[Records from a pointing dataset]
+---+
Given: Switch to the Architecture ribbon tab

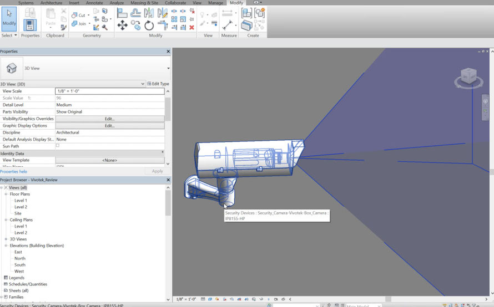Looking at the screenshot, I should click(51, 3).
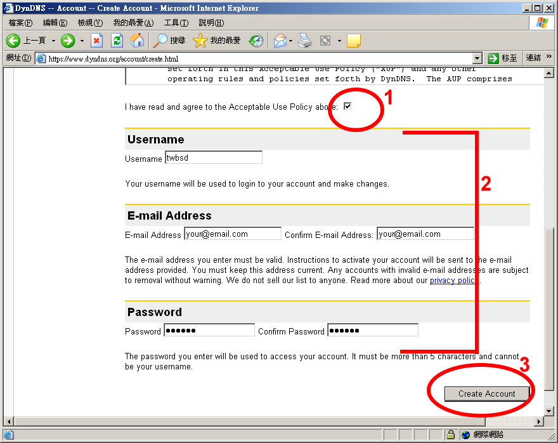Open the Back button history dropdown arrow
The image size is (558, 443).
click(53, 41)
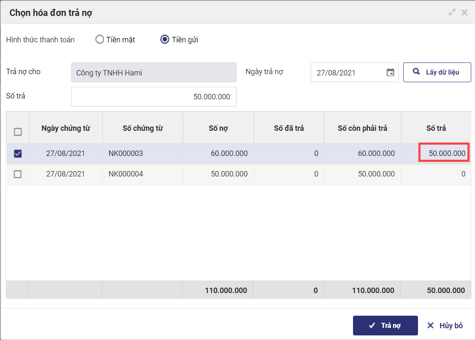The width and height of the screenshot is (475, 340).
Task: Open calendar picker for Ngày trả nợ
Action: coord(390,73)
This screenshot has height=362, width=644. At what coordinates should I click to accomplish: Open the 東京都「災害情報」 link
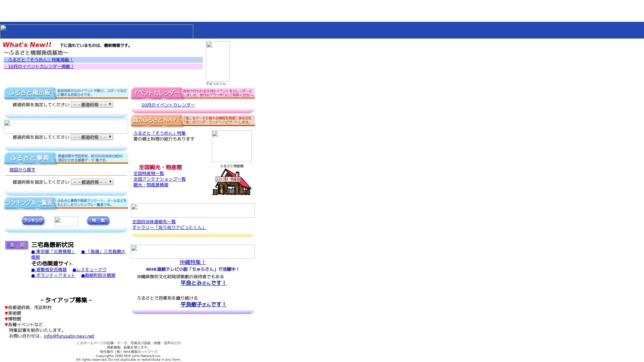[53, 251]
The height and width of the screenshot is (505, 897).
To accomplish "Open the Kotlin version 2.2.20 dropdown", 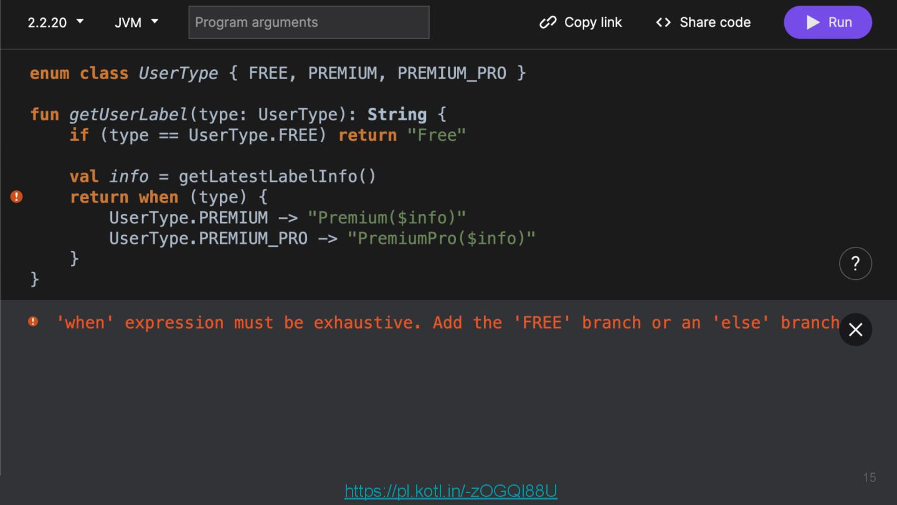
+---+
Rewrite the records from the line containing "This screenshot has" through the end of the records, inclusive, substituting "hyperlink" for "link" and keeping everything else the same. Omit the pictures from your answer.

This screenshot has height=362, width=644. At what coordinates should I click to accomplish: Open the 東京都「災害情報」 hyperlink
[53, 251]
The height and width of the screenshot is (505, 897).
To accomplish "Open the Kotlin version 2.2.20 dropdown", 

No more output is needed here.